This Court is convinced that Mr. Erb-stein was a highly intelligent, skilled and knowledgeable attorney at the time that he signed the employment contracts material hereto. The record reveals that in 1996 Mr. Erbstein signed an “Employment Agreement” with Beasley, wherein Mr. Erbstein specifically agreed to immediately reimburse the Beasley Firm any outstanding case costs and pay 75% of any fees recovered thereon should he leave the firm for any reason. {See, 1996 Employment Agreement, ¶ 8.) Thereafter, in 2004, Mr. Erbstein signed the “Operating Agreement,” a second employment contract, with Beasley, wherein Mr. Erbstein once again confirmed his willingness to comport with the Firm’s employment terms.

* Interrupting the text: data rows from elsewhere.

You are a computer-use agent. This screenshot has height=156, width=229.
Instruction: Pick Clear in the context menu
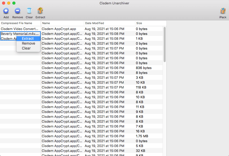[26, 48]
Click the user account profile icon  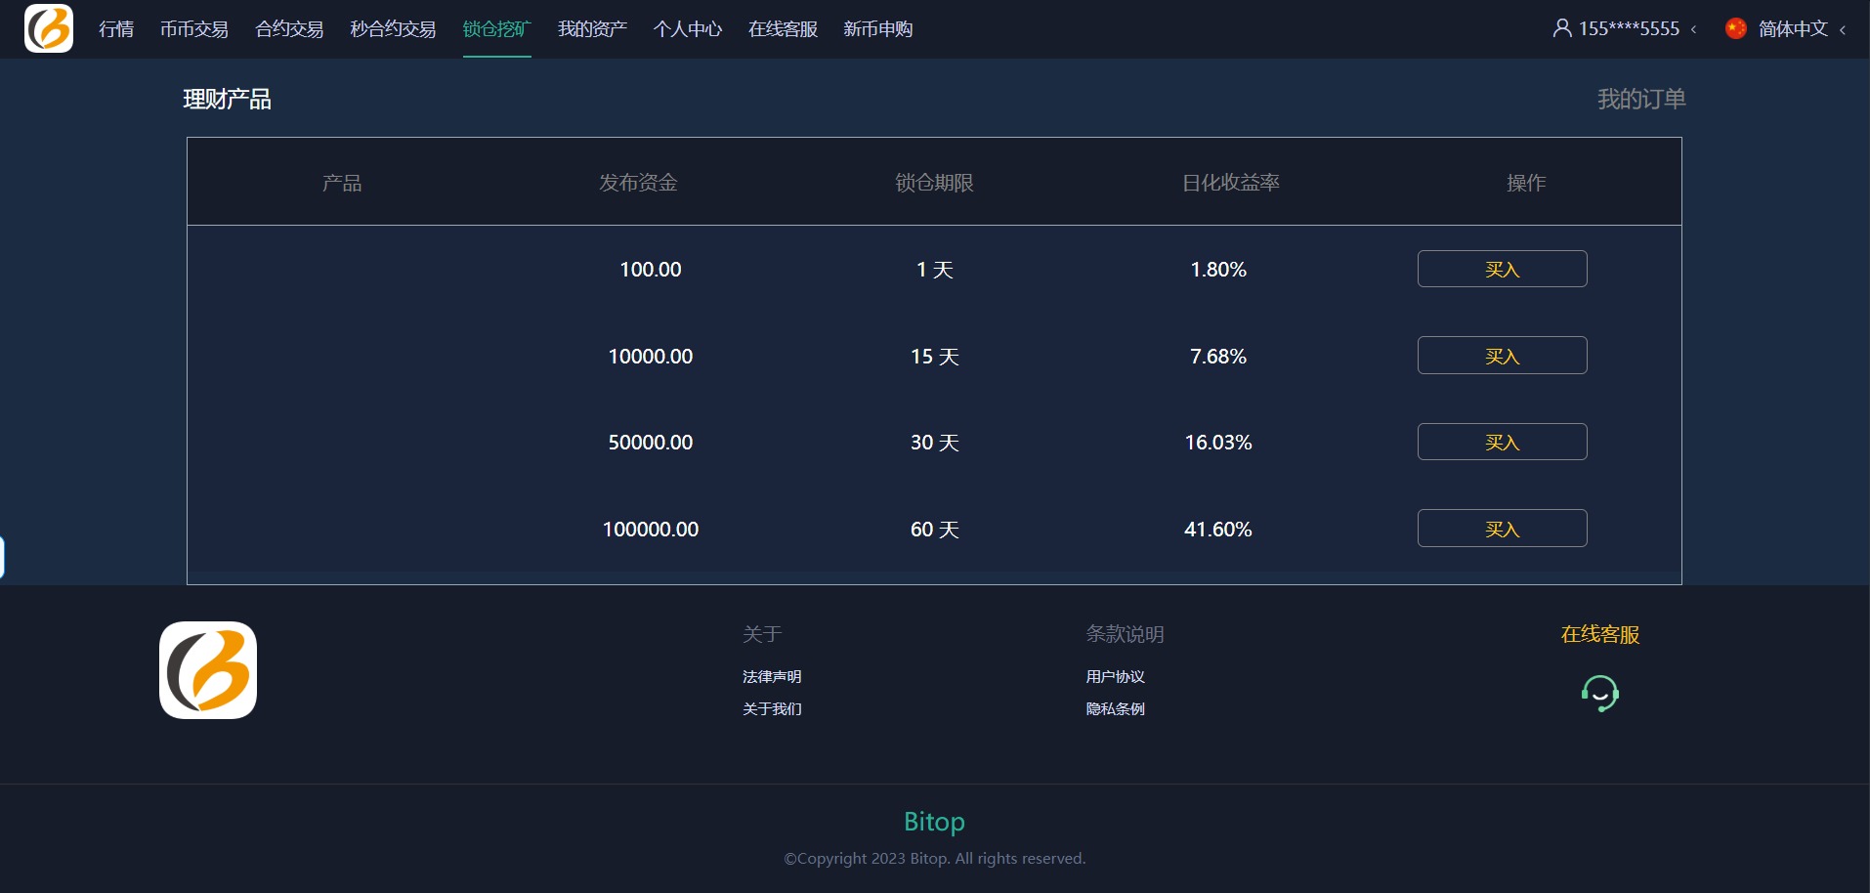coord(1562,28)
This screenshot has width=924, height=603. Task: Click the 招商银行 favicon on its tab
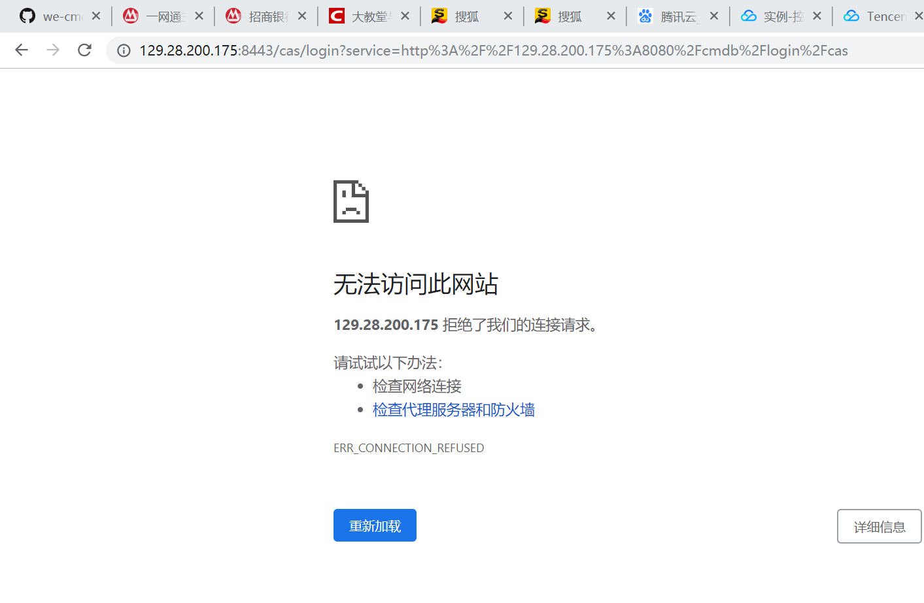pos(233,15)
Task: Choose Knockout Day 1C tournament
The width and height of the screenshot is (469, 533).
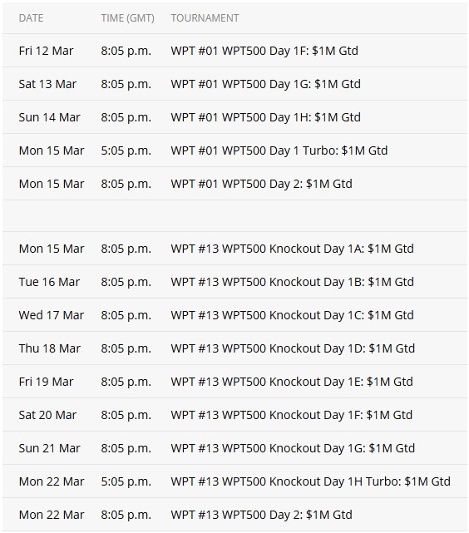Action: coord(292,315)
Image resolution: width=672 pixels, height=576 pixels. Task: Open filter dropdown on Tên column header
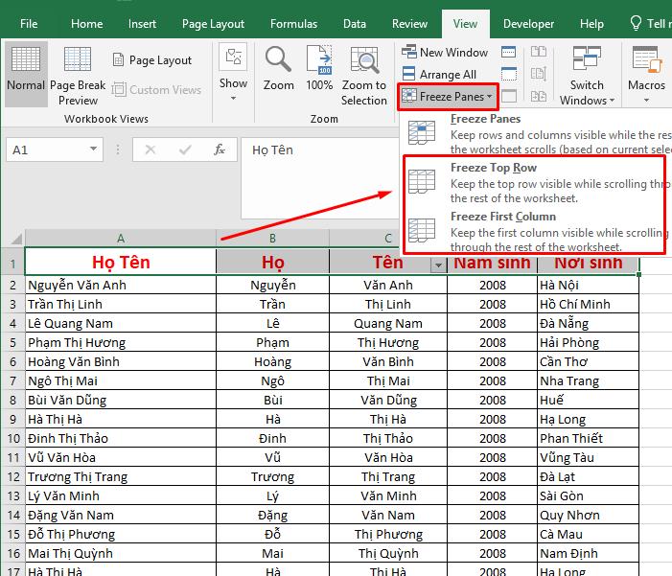click(x=438, y=265)
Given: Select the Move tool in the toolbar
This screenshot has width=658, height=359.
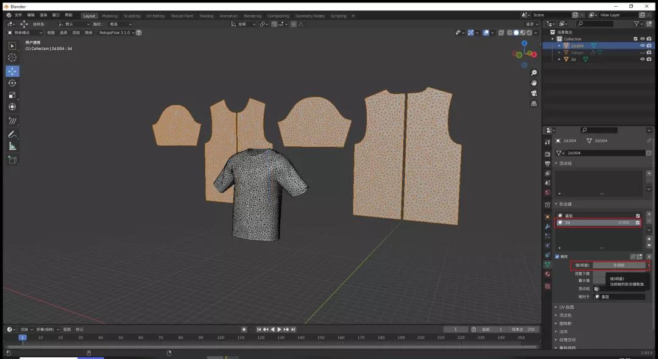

To elucidate matters for the Appellate Court, the record confirms that Mr. Erbstein committed himself to the terms of the 2004 Operating Agreement in August 2004.1 The Undersigned found that Mr. Erbstein agreed to the following material terms. First, “Withdrawal Require[d] by Firm” in § 9.2 of the 2004 Operating Agreement holds:
Subject to the provisions of Section 9.4 [‘Obligations to Withdrawn Member’] below, the Management Committee may at any time require a Member to withdraw from the Firm at any specified date by giving not less than three (3) months’ prior written notice to such Member [... ]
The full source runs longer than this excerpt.